Field Marshal Sir Bernard L Montgomery, on the road to Berlin, was wearing the same brown sweater he had worn on the road to Dunkerque in 1940--thanks to some Belgian monks who had found the sweater in the city of Louvain and kept it safe from moths and Nazis.

Raissa Irene Berkman Browder, Russian-born wife of U.S.-born Communist Earl Browder, finally became a legitimate alien immigrant eligible for U.S. citizenship, thus ending a four-year tug of technicalities over her illegal entry from Canada in 1933. The benevolent cooperation of immigration and consular officials ended her long dispute over her deportation (never enforced) by allowing her to re-enter the U.S. from Canada with a legally stamped visa.

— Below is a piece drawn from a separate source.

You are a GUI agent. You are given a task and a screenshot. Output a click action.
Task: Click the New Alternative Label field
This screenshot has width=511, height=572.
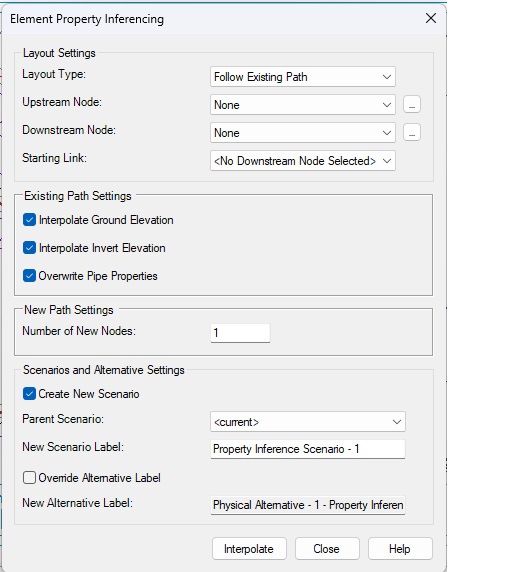[x=307, y=505]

Charles Augustus Lindbergh arrived in Manhattan, alone but not unremarked by news photographers (see cut), on his way from the South Pacific to his recently rented house in Connecticut (TIME, Sept. 18), still looking like the shy Lone Eagle who, 17 years ago, was all the world's hero.

Charges & Denials

The Marquise de Polignac, onetime Manhattan Socialite Nina Crosby, since 1917 wife of the master of France's great champagne house (Pommery), was jailed in Paris as an alleged collaborationist. To comfort her in her confinement, she had an air mattress on her bed, stores of cosmetics, plenty of clothes. She said she had driven an ambulance before the Nazis came, denied that she had been a collaborator, claimed to have won seven prisoners their freedom through her German embassy acquaintances.

Louis Renault, famed French automaker, wanted on charges of collaborating with the Nazis, was arrested in a Paris clinic where he said he was taking treatments. He denied that his firm had received $120,000,000 from the Germans for war materials, said that he had kept his huge, much-bombed plant going at the request of Vichy to keep its materials and equipment out of Nazi hands and to save workers from deportation. He was put in Paris' Fresnes prison.

Maurice Chevalier, reported killed by French Maquis (TIME, Sept. 4), wrote to his Parisian secretary that he is living in southern France, that "everything is O.K." and that he hopes his public will like the new songs learned during his "temporary seclusion."

*A U.S. lady tourist, on being asked her most thrilling sight in India, replied: "The Aga Khan by moonlight."